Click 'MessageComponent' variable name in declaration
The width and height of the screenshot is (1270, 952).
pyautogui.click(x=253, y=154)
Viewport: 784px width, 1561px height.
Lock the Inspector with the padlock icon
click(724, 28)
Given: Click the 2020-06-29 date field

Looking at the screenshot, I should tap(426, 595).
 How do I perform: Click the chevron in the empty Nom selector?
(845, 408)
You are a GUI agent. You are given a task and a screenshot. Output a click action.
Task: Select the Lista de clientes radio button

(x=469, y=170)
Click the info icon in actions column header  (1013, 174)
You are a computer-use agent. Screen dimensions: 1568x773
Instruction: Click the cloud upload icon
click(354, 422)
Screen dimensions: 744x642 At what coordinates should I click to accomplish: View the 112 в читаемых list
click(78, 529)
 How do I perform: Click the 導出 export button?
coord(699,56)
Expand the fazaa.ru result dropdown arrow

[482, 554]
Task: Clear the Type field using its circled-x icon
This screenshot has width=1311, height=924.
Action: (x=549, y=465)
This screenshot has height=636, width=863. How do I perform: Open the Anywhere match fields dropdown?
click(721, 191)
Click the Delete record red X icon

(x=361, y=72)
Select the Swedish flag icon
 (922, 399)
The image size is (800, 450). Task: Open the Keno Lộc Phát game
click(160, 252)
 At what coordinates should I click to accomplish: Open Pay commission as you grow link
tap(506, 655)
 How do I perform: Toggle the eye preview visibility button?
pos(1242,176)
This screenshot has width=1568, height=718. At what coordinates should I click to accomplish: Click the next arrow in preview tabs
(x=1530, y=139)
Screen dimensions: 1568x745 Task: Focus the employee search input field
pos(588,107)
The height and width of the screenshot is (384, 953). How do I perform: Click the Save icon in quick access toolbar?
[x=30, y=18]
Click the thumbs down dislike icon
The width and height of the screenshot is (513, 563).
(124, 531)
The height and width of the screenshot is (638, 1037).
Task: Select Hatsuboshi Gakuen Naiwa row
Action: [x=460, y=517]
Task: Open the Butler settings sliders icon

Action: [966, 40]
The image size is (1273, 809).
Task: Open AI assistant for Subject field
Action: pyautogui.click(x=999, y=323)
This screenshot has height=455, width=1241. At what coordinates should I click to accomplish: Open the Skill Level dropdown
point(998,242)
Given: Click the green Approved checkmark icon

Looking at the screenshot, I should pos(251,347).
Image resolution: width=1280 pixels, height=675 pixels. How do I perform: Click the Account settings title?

══════════

> **Your goal**
What is asked for is an exact copy of the lines above from the one containing "Instruction: Click the cloud upload icon" through the one containing "Task: Clear the", and only those.

> **Result below**
Instruction: Click the cloud upload icon
click(354, 422)
Screen dimensions: 744x642 At what coordinates should I click to accomplish: View the 112 в читаемых list
click(78, 529)
 How do I perform: Click the 導出 export button?
coord(699,56)
Expand the fazaa.ru result dropdown arrow

[482, 554]
Task: Clear the Type field using its circled-x icon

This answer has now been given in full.